In another repeated dose oral toxicity study, the test was performed to determine the toxic nature of the test chemical. Sprague-Dawley rats (10 animals/sex /group) were dosed with a 25% aqueous solution of the test chemical at 0 (controls), 500 or 1000 mg/kg bw by intubation 5 days a week during 30 days. Food consumption and body weights were recorded weekly and observations were made for signs of toxicity. After 30 days, representative animals from each group were sacrificed for necropsy. The viscera of the 1000 mg/kg bw and control groups were examined microscopically. The viscera of the 500 mg/kg bw group were held for potential further examination. Based on food consumption, growth data and tissue examination, the no observed adverse effect level (NOAEL) of the test chemical in male and female Sprague Dawley rats over an exposure period of 30 days was considered to be >1000 mg/Kg body weight.
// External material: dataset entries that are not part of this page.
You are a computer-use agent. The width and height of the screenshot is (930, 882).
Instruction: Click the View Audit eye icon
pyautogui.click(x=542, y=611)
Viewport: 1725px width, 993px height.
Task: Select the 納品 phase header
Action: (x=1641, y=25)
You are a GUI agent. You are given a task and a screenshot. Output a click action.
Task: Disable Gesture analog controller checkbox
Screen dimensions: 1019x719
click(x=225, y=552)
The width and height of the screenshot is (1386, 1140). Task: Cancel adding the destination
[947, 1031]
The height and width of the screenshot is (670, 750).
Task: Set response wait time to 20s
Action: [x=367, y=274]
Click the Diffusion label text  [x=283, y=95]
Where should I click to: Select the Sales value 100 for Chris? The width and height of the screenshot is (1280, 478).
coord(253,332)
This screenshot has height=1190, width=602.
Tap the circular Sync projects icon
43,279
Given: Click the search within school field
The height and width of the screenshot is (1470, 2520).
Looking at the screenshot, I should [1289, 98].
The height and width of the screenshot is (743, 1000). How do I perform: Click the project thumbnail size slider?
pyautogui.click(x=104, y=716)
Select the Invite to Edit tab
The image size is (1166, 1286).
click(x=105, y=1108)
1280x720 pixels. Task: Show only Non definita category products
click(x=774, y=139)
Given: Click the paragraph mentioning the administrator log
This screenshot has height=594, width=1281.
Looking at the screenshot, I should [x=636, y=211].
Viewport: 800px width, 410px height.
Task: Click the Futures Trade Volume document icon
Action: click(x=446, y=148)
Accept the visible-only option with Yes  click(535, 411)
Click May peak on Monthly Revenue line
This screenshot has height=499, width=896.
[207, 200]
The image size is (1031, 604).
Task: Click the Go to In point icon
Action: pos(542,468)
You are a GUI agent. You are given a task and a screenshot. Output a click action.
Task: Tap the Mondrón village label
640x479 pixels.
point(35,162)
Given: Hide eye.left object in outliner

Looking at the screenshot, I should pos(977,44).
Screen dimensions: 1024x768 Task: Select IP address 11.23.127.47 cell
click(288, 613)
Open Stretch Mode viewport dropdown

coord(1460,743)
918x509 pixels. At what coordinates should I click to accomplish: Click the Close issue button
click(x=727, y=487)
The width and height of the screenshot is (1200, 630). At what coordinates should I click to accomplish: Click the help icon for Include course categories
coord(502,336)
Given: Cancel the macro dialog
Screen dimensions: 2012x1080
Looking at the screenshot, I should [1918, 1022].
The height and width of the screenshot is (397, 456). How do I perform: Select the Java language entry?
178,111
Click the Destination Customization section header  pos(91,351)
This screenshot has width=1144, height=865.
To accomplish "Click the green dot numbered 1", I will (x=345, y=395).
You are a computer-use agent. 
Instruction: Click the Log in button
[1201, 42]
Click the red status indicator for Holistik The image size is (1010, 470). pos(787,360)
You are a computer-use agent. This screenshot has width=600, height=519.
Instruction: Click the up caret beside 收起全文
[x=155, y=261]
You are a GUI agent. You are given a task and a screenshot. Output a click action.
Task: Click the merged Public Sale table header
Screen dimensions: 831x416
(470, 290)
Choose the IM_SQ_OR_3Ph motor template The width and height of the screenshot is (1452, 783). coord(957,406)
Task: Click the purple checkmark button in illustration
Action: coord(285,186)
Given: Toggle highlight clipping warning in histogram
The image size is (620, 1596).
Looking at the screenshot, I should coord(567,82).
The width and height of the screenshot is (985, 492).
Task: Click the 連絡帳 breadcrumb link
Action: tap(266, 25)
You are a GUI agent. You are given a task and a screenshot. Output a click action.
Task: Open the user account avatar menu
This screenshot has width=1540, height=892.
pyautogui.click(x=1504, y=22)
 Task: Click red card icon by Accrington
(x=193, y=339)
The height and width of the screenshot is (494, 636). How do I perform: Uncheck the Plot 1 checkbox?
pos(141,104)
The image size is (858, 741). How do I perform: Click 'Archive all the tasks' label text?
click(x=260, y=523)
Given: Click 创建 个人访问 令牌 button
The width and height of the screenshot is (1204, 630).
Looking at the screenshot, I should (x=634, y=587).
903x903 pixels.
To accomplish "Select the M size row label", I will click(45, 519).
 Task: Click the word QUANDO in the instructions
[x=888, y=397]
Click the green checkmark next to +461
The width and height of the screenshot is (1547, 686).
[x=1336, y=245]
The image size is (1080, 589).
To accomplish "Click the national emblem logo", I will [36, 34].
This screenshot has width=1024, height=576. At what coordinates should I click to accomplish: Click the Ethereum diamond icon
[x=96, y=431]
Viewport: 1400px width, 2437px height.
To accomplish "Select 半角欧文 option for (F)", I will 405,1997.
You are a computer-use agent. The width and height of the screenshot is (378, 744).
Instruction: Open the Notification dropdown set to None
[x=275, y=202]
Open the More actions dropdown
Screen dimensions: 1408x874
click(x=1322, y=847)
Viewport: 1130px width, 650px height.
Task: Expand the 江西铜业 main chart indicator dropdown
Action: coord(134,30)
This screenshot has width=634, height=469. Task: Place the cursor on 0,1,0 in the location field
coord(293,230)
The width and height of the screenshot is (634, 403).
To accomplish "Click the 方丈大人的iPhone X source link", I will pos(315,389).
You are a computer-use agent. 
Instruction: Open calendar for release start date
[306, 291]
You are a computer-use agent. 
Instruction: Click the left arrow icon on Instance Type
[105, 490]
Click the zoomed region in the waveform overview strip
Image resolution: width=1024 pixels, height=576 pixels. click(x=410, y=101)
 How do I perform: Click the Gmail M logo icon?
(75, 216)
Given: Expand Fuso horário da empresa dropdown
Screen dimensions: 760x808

Repeated dose toxicity: Inhalation

The test substance Triclocarban has very low vapor pressure (0.00000000361 mmHg) and high melting point, so the potential for the generation of inhalable vapours of Triclocarban is low. Also the normal conditions of use of this substance will not result in aerosols, particles or droplets of an inhalable size, so exposure to humans via the inhalatory route will be unlikely to occur, and therefore this end point for repeated dose toxicity by inhalation route of exposure was considered for waiver.

 

Repeated dose toxicity: Dermal

The acute toxicity value for Triclocarban (as provided in section 7.2.1) is >2000 mg/kg body weight. Thus, it is expected that Triclocarban shall not exhibit 28 day repeated dose toxicity by the dermal route. In addition, there is no data available that suggests that Triclocarban shall exhibit repeated dose toxicity by the dermal route. Hence this end point for repeated dose toxicity by dermal route of exposure was considered for waiver

Considering all the above mentioned studies, no gross vital organ toxicity due to target chemical is noted for repeated dose oral toxicity. Based on the presented data, triclocarban is regarded as Not Classified for STOT RE by the oral route. 

Justification for classification or non-classification

Considering all the above mentioned studies, no gross vital organ toxicity due to target chemical is noted for repeated dose oral toxicity. Based on the presented data, triclocarban is regarded as Not Classified for STOT RE by the oral route.